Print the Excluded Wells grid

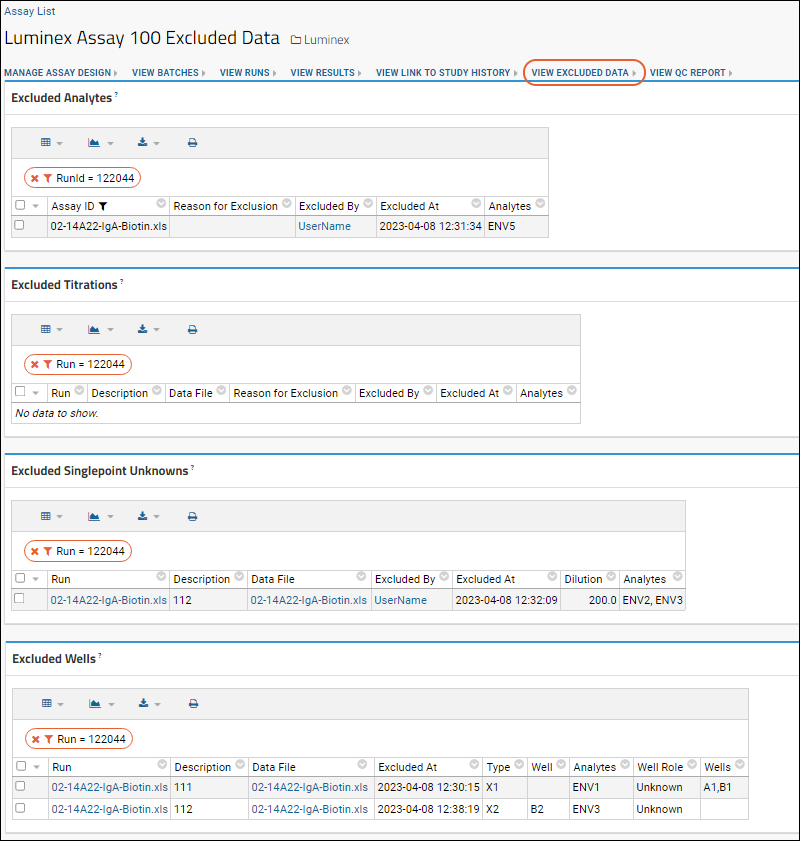[193, 704]
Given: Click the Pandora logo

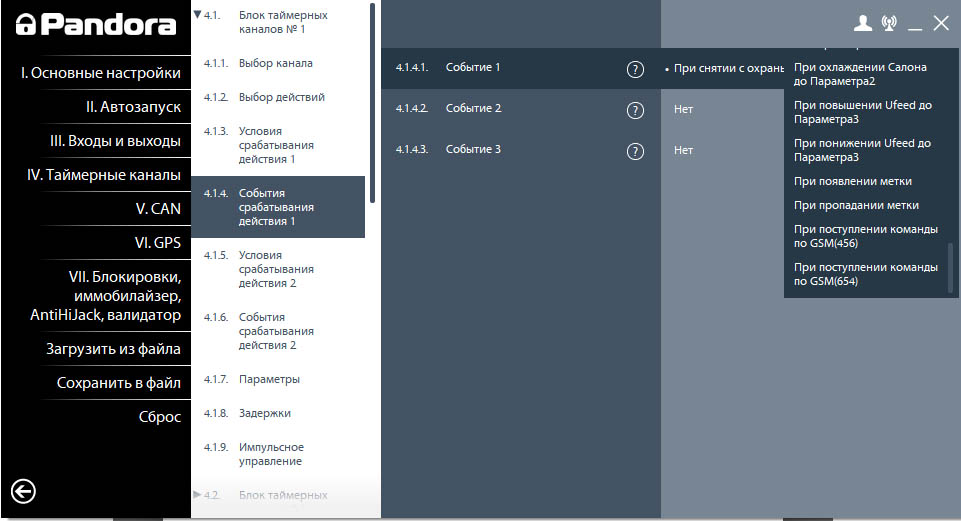Looking at the screenshot, I should (x=95, y=25).
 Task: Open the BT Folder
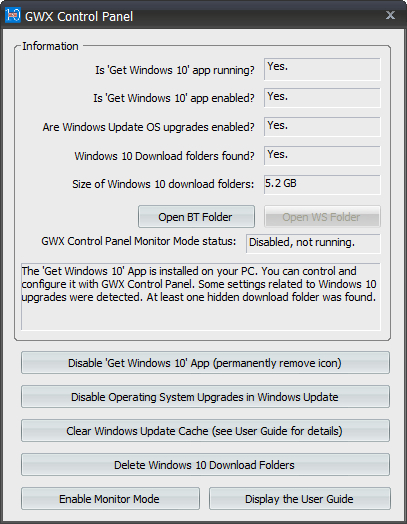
---------------
Would you set down each line of the listing above exactly, apart from the pictures?

### WRITTEN RESPONSE
Print the Excluded Wells grid

[193, 704]
Given: Click the Pandora logo

Looking at the screenshot, I should (x=95, y=25).
 Task: Open the BT Folder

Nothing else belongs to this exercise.